Europe executed somewhere between 1-2% of men in every generation for centuries. Turns out on a long enough timeline, getting rid of the most anti-social in your population does actually improve things. Not a conversation blank slaters want to have though.
I feel like progress is set back when they kill off like 20% of their finest stock during the world wars though.
 
There was actually a deleted scene from the original movie where Luke's friend Biggs talks about the Empire nationalizing commerce and taking over farmland from private citizens.
I guess they edited it out because they thought people talking about economics in their space adventure movie was boring, but it's actually decent world building for why a normal citizen might resent the Empire.
We removed it because the movie was too long, and it interrupted the flow of action too much. We were already spending too much time on Tatooine.

I didn’t need to use the political mumbo jumbo to explain why the Empire was bad. I accomplished this visually:

The very first scene is a giant fuck-all ship chasing a dinky little cruiser. You immediately knew who the bad guys were even if you didn’t read the scrolling text seconds before.

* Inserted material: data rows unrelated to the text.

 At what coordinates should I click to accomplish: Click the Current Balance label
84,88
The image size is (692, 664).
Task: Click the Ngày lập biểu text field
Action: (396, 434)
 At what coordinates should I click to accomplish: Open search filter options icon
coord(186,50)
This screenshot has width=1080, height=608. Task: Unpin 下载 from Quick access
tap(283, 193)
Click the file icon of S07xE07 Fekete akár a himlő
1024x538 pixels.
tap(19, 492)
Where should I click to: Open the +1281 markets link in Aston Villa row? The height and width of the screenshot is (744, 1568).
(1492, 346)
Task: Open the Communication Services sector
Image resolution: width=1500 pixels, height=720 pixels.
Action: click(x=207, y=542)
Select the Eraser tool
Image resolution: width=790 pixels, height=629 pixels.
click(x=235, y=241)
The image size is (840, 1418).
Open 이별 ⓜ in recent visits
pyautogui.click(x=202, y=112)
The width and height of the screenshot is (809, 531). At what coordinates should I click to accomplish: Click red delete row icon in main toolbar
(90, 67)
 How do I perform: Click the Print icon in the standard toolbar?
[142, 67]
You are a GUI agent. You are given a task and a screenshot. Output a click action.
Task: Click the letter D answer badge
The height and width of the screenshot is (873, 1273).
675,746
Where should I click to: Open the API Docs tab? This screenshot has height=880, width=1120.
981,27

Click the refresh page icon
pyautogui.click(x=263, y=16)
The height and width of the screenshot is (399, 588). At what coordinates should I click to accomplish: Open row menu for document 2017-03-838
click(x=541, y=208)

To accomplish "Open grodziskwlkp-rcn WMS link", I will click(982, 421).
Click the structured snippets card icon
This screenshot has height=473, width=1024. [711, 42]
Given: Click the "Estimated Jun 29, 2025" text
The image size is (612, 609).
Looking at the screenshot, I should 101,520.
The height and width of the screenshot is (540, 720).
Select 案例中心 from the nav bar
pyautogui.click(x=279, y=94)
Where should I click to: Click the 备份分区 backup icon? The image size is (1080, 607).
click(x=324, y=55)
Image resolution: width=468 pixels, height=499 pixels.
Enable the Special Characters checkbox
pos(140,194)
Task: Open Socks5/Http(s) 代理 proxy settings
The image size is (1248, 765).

This is something very wrong with modern cinema. Disney would never give the good guys a small dinky ship to feel sorry for because that’s racist or something. In episodes VIII and IX the Resistance is never really shown to be vulnerable at any point. Sure, the script tries to tell the audience this, but they don’t really believe it. It doesn’t help that the films didn’t bother to even try to plausibly explain why the Galactic politics were the way they were in those movies. Disney took audiences seeing stormtroopers and saying to themselves ‘those are the bad guys’ for granted.